[ASSIGNMENT]
In the entries that follow, how many lines hold "yellow"? Nothing but the number is expected.

[DATA PROVIDED]
********

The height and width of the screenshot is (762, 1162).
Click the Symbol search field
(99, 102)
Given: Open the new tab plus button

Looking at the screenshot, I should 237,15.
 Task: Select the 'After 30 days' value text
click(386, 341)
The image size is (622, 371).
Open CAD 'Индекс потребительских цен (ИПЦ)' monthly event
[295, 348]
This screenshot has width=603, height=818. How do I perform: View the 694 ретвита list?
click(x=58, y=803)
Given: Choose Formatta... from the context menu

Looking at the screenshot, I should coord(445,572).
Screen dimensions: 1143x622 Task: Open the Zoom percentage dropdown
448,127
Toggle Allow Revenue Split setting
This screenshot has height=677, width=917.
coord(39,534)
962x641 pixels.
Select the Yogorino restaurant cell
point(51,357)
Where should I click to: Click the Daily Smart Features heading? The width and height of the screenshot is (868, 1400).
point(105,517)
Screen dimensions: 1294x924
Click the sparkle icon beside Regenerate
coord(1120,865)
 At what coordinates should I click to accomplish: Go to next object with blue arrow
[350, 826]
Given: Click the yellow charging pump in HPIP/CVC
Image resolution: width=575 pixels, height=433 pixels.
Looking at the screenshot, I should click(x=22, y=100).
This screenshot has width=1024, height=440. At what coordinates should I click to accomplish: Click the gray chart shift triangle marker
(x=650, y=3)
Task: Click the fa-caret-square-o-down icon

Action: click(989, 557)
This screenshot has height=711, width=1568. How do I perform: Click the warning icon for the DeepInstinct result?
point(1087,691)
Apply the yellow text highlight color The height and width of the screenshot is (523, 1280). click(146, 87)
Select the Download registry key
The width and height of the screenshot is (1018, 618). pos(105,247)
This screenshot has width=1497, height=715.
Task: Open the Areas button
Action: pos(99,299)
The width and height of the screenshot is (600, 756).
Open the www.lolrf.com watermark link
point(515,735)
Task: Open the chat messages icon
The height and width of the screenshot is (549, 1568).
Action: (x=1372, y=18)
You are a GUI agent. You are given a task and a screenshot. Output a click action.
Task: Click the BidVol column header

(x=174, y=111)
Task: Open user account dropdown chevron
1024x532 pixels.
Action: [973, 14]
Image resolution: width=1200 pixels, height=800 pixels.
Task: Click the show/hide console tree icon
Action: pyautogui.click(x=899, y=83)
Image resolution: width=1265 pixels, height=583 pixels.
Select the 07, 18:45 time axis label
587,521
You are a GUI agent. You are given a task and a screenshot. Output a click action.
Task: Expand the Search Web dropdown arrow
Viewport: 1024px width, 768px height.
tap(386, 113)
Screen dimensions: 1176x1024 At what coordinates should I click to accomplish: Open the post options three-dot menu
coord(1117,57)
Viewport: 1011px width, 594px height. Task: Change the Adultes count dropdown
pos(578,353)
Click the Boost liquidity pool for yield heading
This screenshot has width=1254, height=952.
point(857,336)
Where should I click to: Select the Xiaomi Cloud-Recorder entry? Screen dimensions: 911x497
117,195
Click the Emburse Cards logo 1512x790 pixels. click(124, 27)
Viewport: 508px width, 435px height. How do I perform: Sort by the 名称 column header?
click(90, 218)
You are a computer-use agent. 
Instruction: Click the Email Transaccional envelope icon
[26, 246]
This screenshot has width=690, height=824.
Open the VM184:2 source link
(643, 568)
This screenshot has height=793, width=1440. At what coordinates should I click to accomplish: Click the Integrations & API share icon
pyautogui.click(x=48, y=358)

********

[TASK SOLUTION]
2